Filipino journalists identify poor wages, cyber attacks as key threats — report
MANILA, Philippines — Poor wages and working conditions and attacks online are identified as the top threats faced by journalists in the Philippines, a report of the International Federation of Journalists showed.
The IFJ, in its Southeast Asia Media Freedom Report 2018 titled “Underneath the Autocrats,” noted that Filipino journalists also have to deal with challenges to their economic and psychological well-being aside from the dangers to their physical safety.
Most of the survey respondents (27.2 percent) said the greatest threat they faced was low wages and poor working conditions.
“Many Philippine media workers, whether in major news organizations, or in small community outfits, earn very low wages and work in difficult conditions. Security of tenure, along with the benefits and privileges that go with it, is diminishing as more and more media companies replace retired or laid-off workers with contractual hires,” the report said.

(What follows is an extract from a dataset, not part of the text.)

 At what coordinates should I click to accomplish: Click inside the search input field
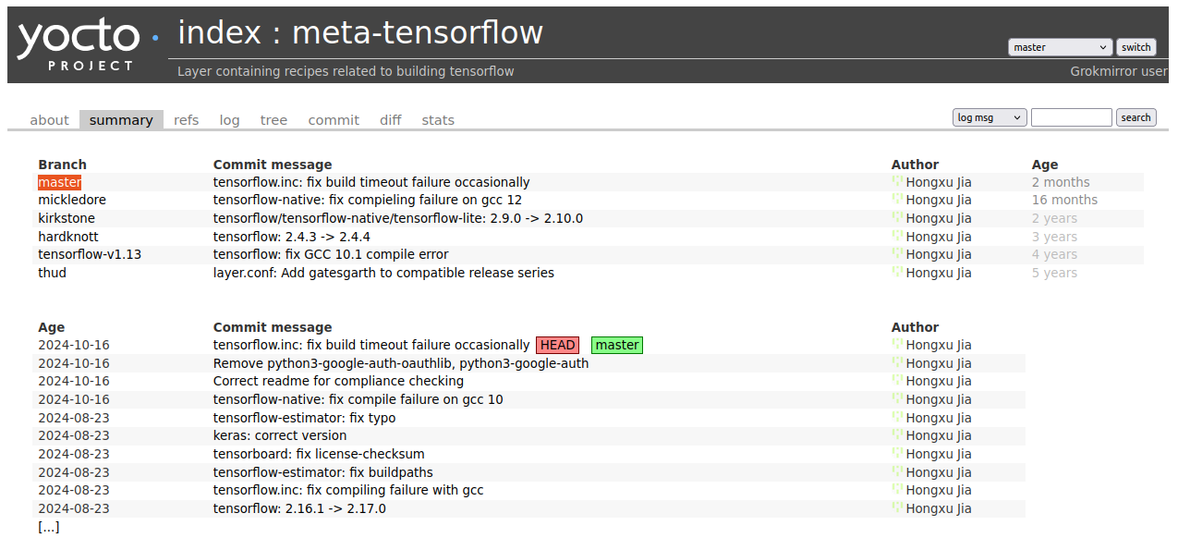pyautogui.click(x=1071, y=116)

The report noted that small community outlets in the provinces are also hard hit, with many of them unable to pay their news staff even the legal minimum.
It also stressed that most media companies do not provide hazard pay or other compensation and even gear to journalists assigned to cover hazardous assignments.
“Unfortunately, worsening labor and economic conditions have forced some journalists to turn to unethical practices. But discussions on media ethics still tend to revolve around individual responsibility; journalists who are caught are unceremoniously axed and their reputations tarnished,” IFJ said.
Cyber attacks
The IFJ report also revealed that online harassment or trolling is the second worst threat (25 percent) faced by Filipino journalists.
It noted the online attacks hurled at Reuters reporters Manuel Mogato and Karen Lema after reporting President Rodrigo Duterte’s self-comparison to Adolf Hitler and reference to the Holocaust, and Julie Alipala who was accused by a Facebook page of having been paid to defend the Abu Sayyaf after reporting on the massacre of seven young Tausug men.
The report also stressed that Duterte’s “troll army” is “well-funded and professionally managed and hurled insults at the media accusing detractors of corruption and misconduct without basis ‘in fact or in law.’”
Attacks by the “troll army” also target the sexuality of women journalists, it added.
Other threats faced by journalists in the country are censorship and government attacks on the workplace, according to the report.
‘Resilient’ journalists
The report stressed that despite the bleak situation for Filipino journalists, they keep their duty to keep the public informed.
“It was fiercely independent Filipino journalists who kept the flame burning when the dictator Ferdinand Marcos shut down the media in 1972 after declaring martial law. Emerging from the shadows as the ‘mosquito press,’ newspapers were clandestinely produced, helping reveal the worst excesses of Marcos’ tyrannical rule,” it said.
The report also said that journalists, despite being besieged, “remain just as jealously protective of their rights and freedoms.”
“The greater challenge may be the threats from within the industry that endanger their economic, professional and psychological welfare. Now, more than ever, they need to unite and build strong unions and associations to protect and advance their rights, improve their skills and strengthen their ethics,” it added.